[PATCH] arm64: defconfig: add options for virtualization and containers

Olof Johansson olof at lixom.net
Thu Jun 2 11:25:14 PDT 2016


On Tue, May 31, 2016 at 7:23 AM, Catalin Marinas
<catalin.marinas at arm.com> wrote:
> On Tue, May 31, 2016 at 02:57:41PM +0100, Will Deacon wrote:
>> On Fri, May 27, 2016 at 01:42:27PM +0300, Riku Voipio wrote:
>> > Enable options commonly needed by popular virtualization
>> > and container applications. Use modules when possible to
>> > avoid too much overhead for users not interested.
>> >
>> > - add namespace and cgroup options needed
>> > - add seccomp - optional, but enhances Qemu etc
>> > - bridge, nat, veth, macvtap and multicast for routing
>> >   guests and containers
>> > - btfrs and overlayfs modules for container COW backends
>> > - while near it, make fuse a module instead of built-in.
>> >
>> > Generated with make saveconfig and dropping unrelated spurious
>> > change hunks while commiting. bloat-o-meter old-vmlinux vmlinux:
>> >
>> > add/remove: 899/388 grow/shrink: 744/216 up/down: 183556/-94881 (88675)
>> > ...
>> > Total: Before=10515333, After=10604008, chg 0.000000%
>> >
>> > Signed-off-by: Riku Voipio <riku.voipio at linaro.org>
>> > ---
>> >  arch/arm64/configs/defconfig | 53 +++++++++++++++++++++++++++++++++++++++-----
>> >  1 file changed, 47 insertions(+), 6 deletions(-)
>>
>> I'm fine with adding stuff to defconfig if it's useful to people (and it
>> looks like this is), but it's probably about time we figured out what to
>> do about '=y' vs '=m'. Until recently (i.e. this merge window), the arm64
>> defconfig didn't build any modules. Obviously this only scales so far,
>> since the Image tends to get rather huge, but it would be good to try and
>> establish a rule-of-thumb as to whether we treat something as a module
>> or a built-in. We could even consider retrospectively applying the rule
>> if its straightforward enough.
>>
>> One easy way to do it would be: if you need the option to boot, then
>> it's a built-in, but that brings up questions around "boot a full android
>> system" vs "boot to a point where you could load an initrd".
>
> For the time being, I would say defconfig should cover "boot to a login
> prompt" where this may imply NFS + network driver built in for the
> supported SoCs, couple of commonly used filesystems (ext4, btrfs). The
> rest can be enabled as modules.

Agreed, with the addition of reasonable options for block devices used
for said native rootfs.

> As the image continues to grow over years, we will have to revisit this
> and possibly separate the mobile from the server SoC defconfig.

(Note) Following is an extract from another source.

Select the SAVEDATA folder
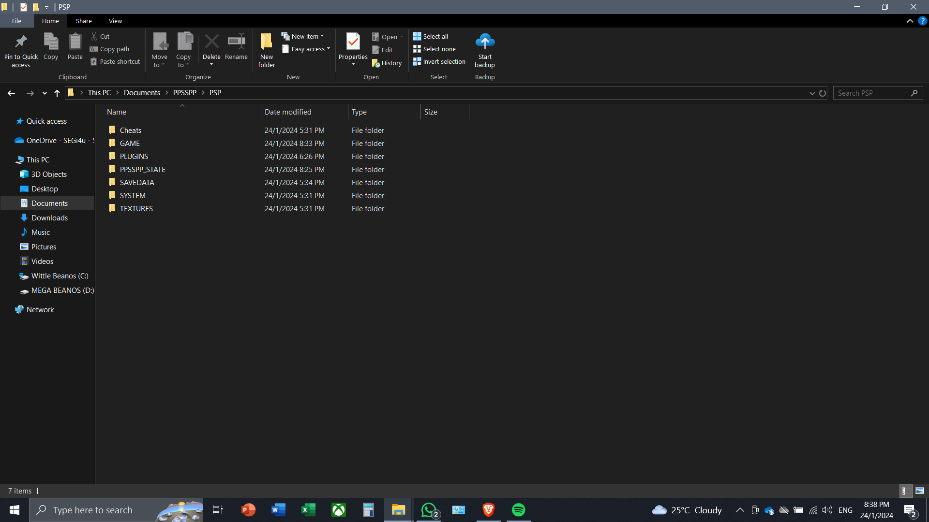Image resolution: width=929 pixels, height=522 pixels. 137,183
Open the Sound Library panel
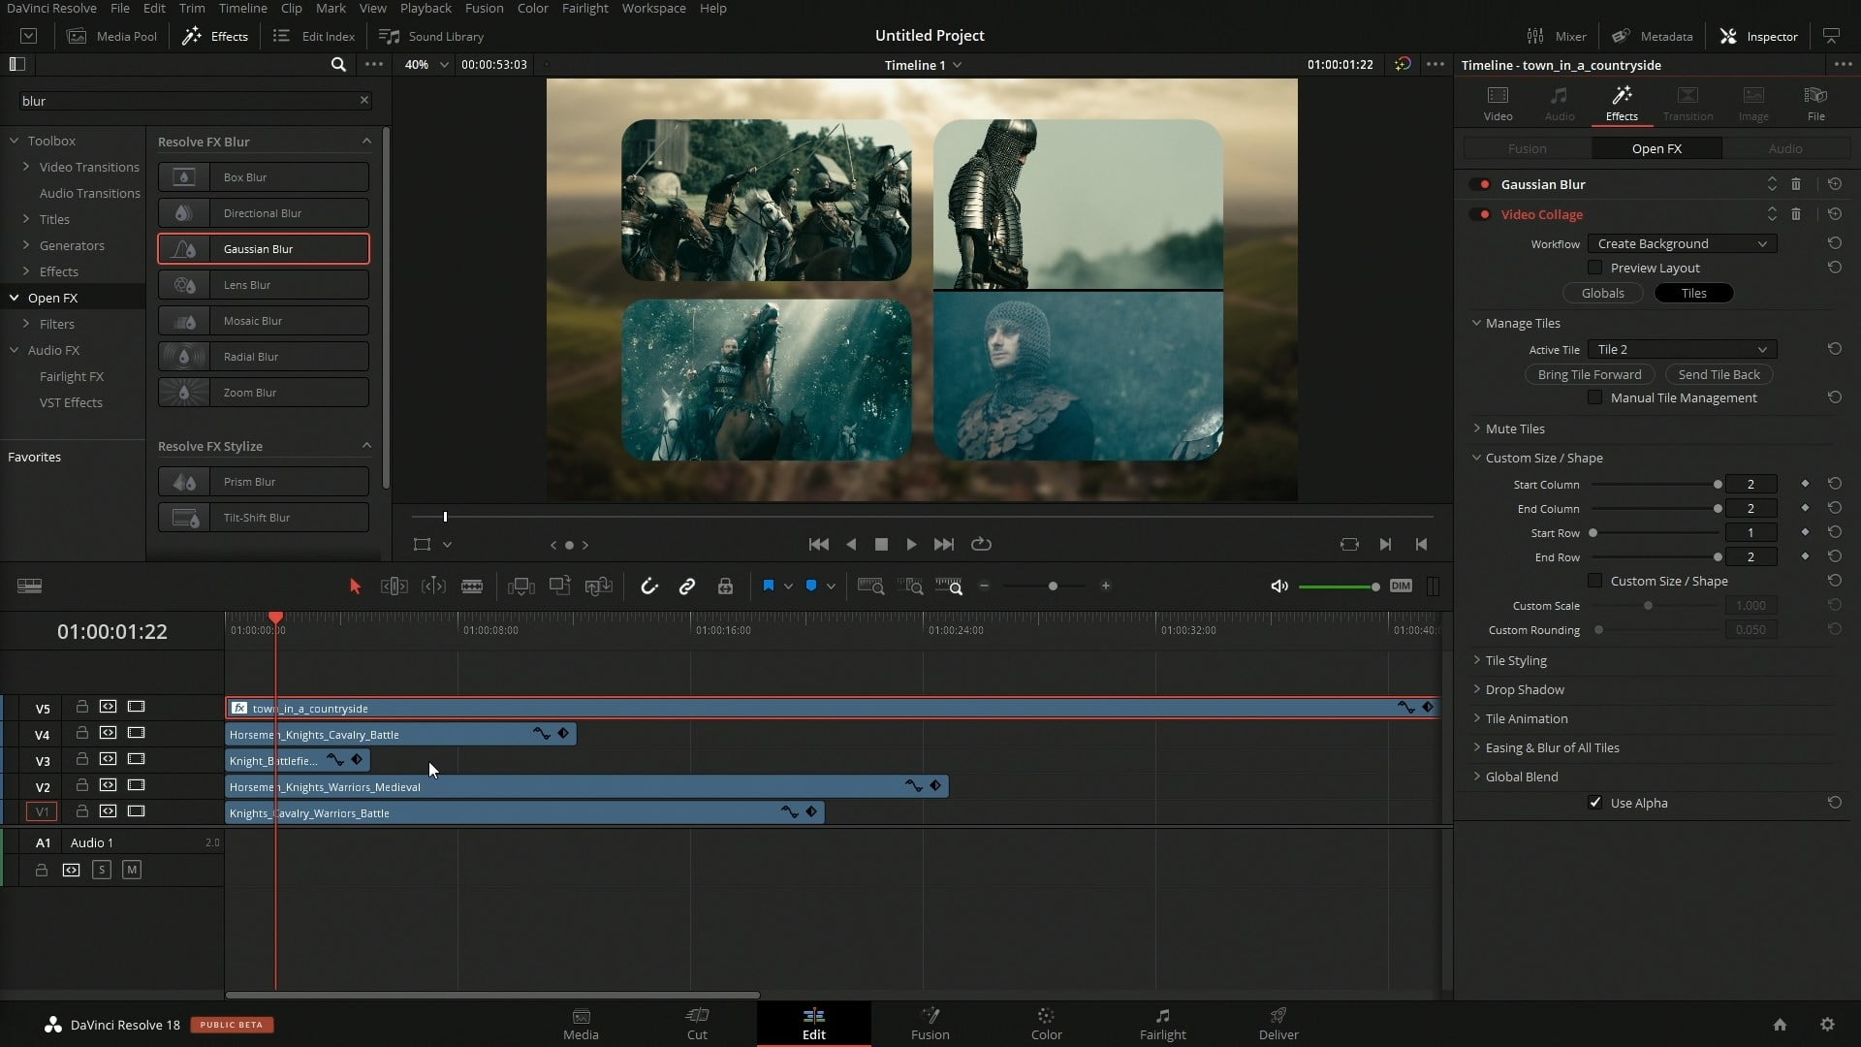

For the
> former, we can probably keep the same "boot to a login prompt" approach.
> For the latter, especially if you install it under a distro (e.g. you do
> make deb-pkg or rpm-pkg), we can aim for "boot to initramfs". That said,
> I'd like to see most of the SoC drivers stuff built as modules (whatever
> is not essential for booting to initramfs and comes in at
> device_initcall level).

I'm all for modules, but I do prefer a world in which initramfs is
still optional with defconfig. However, as you say that can be
reconsidered down the road if needed.